──────── Record set ────────
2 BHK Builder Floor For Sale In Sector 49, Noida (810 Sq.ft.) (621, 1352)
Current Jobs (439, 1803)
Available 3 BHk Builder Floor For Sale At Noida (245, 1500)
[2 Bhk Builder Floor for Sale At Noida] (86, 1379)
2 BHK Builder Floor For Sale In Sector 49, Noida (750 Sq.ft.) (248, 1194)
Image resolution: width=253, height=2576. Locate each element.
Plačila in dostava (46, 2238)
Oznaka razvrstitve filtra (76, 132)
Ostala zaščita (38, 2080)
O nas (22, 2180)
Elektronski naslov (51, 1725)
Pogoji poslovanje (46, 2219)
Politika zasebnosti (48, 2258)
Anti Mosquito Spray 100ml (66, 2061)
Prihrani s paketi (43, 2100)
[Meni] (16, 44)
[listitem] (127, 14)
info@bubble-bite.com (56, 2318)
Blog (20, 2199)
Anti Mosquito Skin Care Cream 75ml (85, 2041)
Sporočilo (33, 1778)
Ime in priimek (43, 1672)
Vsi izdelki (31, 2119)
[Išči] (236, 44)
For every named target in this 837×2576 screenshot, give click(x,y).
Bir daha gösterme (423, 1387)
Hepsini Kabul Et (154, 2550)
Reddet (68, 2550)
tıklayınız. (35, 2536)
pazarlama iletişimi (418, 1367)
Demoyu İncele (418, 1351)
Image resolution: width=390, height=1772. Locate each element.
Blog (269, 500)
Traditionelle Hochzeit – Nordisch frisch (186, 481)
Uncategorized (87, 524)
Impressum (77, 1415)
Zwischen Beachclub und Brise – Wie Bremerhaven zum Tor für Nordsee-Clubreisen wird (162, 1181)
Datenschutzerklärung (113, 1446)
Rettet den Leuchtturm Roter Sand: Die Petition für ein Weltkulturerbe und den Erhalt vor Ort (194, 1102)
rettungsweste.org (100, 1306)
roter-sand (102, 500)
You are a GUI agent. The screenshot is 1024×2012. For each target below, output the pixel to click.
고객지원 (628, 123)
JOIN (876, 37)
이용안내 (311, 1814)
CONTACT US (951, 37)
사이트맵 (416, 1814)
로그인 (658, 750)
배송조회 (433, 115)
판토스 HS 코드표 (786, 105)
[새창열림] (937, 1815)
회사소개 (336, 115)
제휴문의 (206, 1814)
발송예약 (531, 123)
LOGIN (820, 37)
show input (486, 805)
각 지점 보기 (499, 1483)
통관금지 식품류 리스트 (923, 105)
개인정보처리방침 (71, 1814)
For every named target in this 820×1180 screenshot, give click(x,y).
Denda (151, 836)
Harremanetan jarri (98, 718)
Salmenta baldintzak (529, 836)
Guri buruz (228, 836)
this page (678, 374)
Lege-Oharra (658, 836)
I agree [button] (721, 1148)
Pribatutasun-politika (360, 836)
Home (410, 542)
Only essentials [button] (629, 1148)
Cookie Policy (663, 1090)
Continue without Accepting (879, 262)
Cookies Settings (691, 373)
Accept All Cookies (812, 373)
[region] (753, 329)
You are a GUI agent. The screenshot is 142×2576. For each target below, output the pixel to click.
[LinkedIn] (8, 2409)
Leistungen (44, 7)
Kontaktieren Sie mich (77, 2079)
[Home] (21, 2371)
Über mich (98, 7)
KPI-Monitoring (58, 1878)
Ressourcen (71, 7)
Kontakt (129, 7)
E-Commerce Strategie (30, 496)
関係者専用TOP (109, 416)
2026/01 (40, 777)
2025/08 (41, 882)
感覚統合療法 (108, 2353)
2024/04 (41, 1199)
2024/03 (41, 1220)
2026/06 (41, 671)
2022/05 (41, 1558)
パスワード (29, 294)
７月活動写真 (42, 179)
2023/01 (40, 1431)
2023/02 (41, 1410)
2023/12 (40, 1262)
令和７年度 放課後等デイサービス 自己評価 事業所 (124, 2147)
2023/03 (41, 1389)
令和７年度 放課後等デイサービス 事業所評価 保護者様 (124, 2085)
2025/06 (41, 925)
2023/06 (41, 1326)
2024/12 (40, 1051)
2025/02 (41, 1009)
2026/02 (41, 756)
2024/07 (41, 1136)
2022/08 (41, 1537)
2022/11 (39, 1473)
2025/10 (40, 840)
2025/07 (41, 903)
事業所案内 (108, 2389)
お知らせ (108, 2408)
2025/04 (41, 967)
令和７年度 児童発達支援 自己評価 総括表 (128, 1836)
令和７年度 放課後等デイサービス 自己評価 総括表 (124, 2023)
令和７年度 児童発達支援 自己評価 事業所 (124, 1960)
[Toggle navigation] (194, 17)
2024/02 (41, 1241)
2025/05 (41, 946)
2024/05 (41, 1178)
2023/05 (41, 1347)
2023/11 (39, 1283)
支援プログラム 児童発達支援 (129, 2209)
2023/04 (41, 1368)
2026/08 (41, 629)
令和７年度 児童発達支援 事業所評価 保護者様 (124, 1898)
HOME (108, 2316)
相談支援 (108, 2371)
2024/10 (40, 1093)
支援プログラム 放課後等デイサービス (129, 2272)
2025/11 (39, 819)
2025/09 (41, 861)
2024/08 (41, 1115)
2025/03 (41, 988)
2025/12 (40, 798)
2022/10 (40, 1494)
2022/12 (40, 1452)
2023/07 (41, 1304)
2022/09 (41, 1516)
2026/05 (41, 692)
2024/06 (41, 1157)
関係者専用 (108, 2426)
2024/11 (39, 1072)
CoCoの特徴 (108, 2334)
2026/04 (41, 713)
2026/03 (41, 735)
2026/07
────────
Your instructions:
Your task is to reproduce the entries exactly, starting at the first line and ending with the line containing "Elektronski naslov (51, 1725)".

Worked solution:
2 BHK Builder Floor For Sale In Sector 49, Noida (810 Sq.ft.) (621, 1352)
Current Jobs (439, 1803)
Available 3 BHk Builder Floor For Sale At Noida (245, 1500)
[2 Bhk Builder Floor for Sale At Noida] (86, 1379)
2 BHK Builder Floor For Sale In Sector 49, Noida (750 Sq.ft.) (248, 1194)
Image resolution: width=253, height=2576. Locate each element.
Plačila in dostava (46, 2238)
Oznaka razvrstitve filtra (76, 132)
Ostala zaščita (38, 2080)
O nas (22, 2180)
Elektronski naslov (51, 1725)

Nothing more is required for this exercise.